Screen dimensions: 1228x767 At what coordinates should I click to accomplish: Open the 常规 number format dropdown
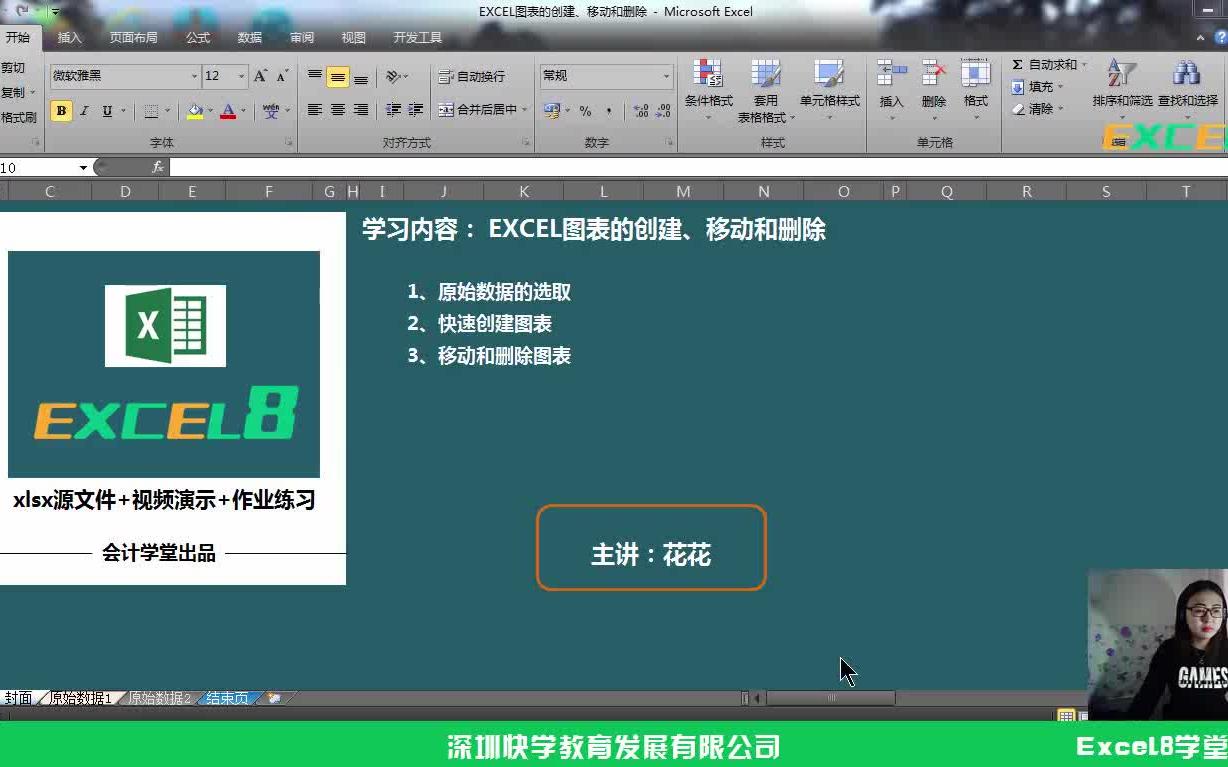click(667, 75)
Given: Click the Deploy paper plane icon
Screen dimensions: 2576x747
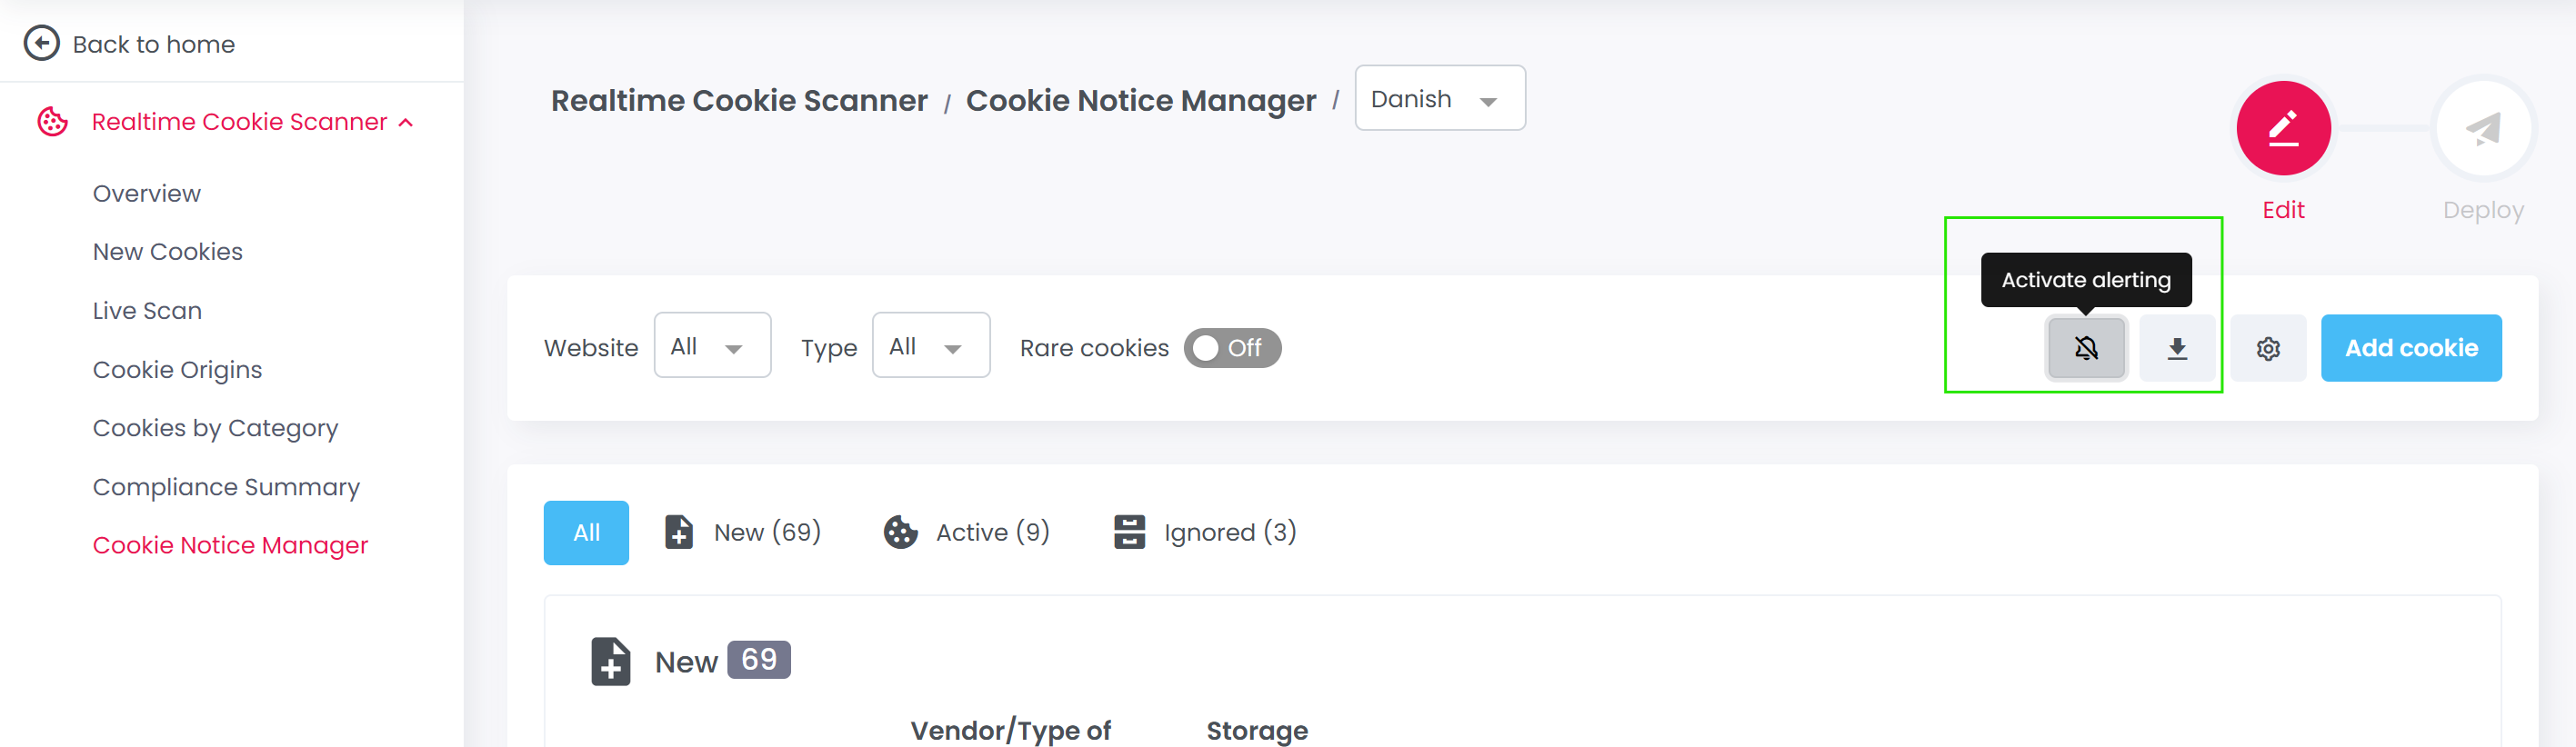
#####
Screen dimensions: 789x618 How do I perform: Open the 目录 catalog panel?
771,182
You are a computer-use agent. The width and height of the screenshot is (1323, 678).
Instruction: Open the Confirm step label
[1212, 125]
#####
**Instructions for the task**
Return the lines from the one with "Screen dimensions: 1228x767" up to and including the one with "Screen dimensions: 2576x747" in the records, copied without any change, and omit the pictures.

**Answer below**
Screen dimensions: 1228x767 At what coordinates should I click to accomplish: Open the 常规 number format dropdown
click(667, 75)
Given: Click the Deploy paper plane icon
Screen dimensions: 2576x747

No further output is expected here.